• **EXERCISE INPUT**:
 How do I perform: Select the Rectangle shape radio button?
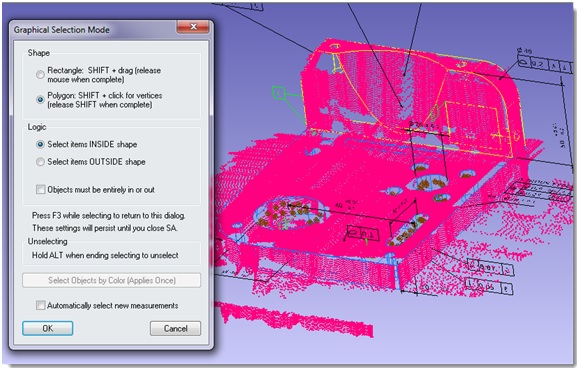click(x=40, y=74)
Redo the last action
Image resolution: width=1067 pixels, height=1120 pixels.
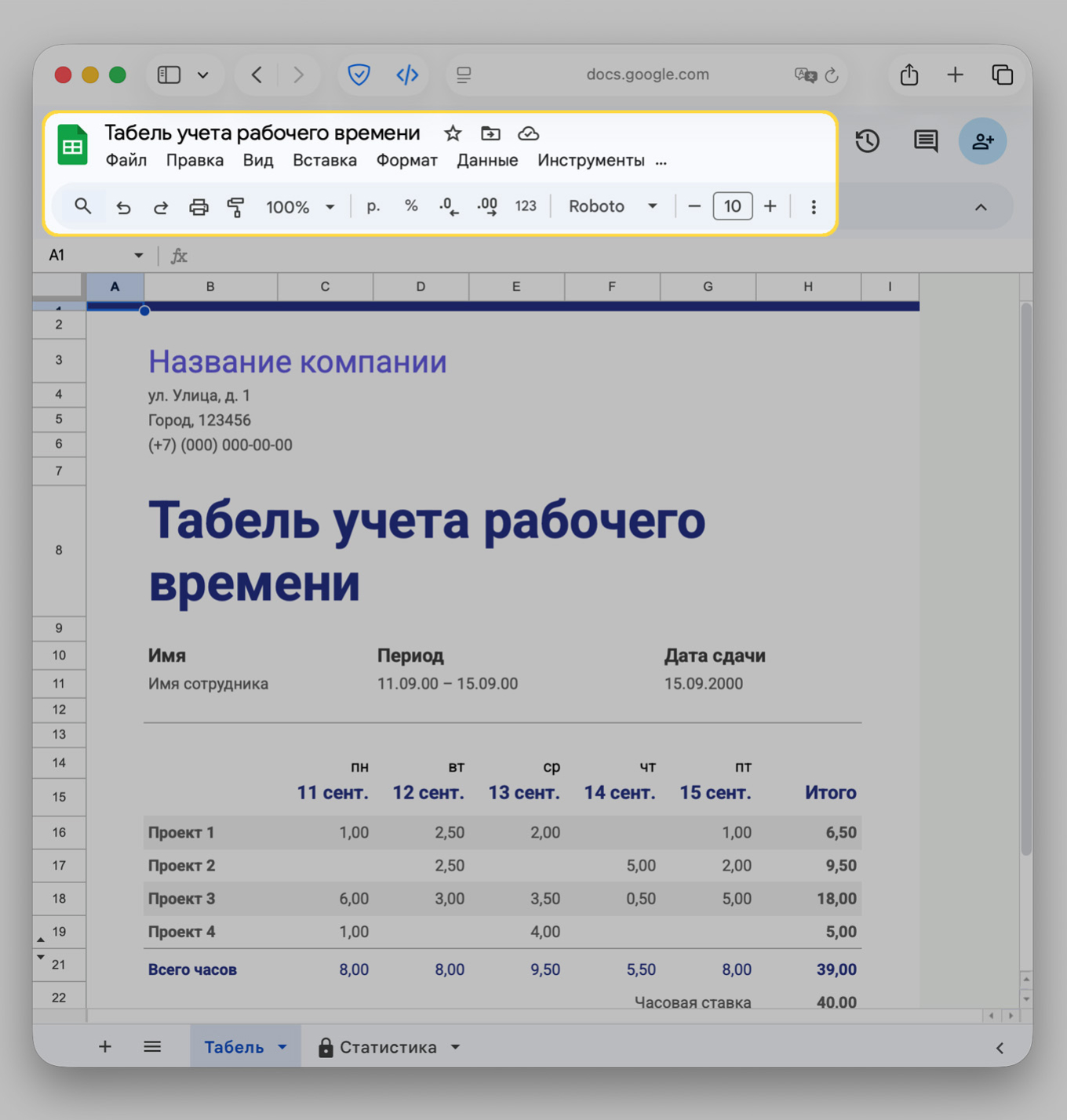pos(161,206)
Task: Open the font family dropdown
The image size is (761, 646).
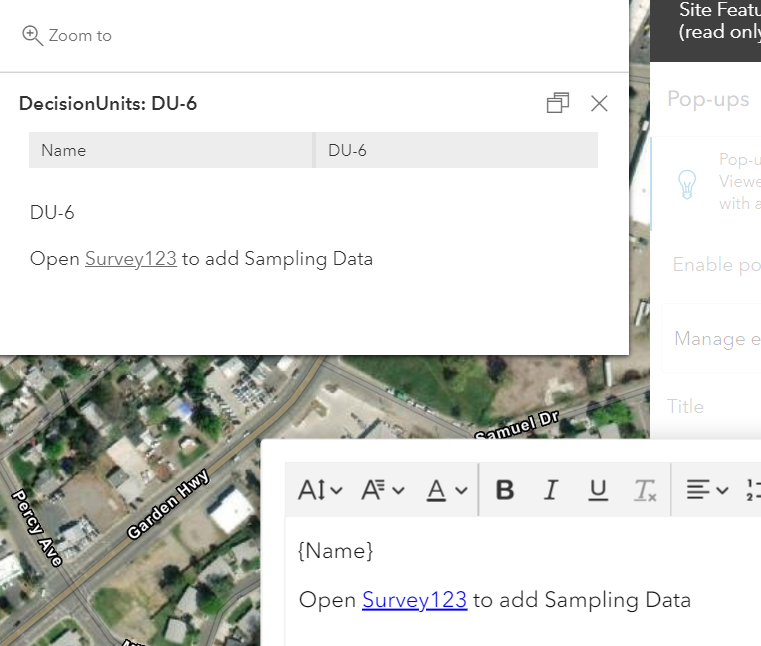Action: pos(383,490)
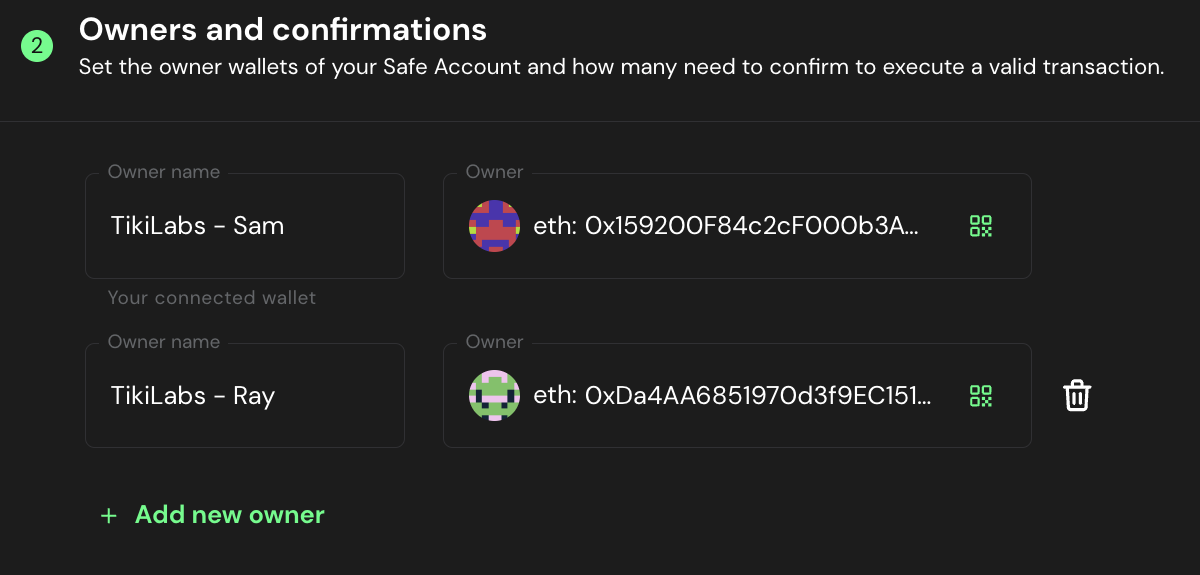Click the Owner label above Sam's address

point(494,172)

• **WHAT IS REQUIRED**: Locate the line containing "Redo the last action" in the records above, then output it and every line after it through the last, excluding pictures.

• **ANSWER**:
Redo the last action
Image resolution: width=1067 pixels, height=1120 pixels.
pos(161,206)
Task: Open the font family dropdown
The image size is (761, 646).
Action: pos(383,490)
Click the Owner label above Sam's address

point(494,172)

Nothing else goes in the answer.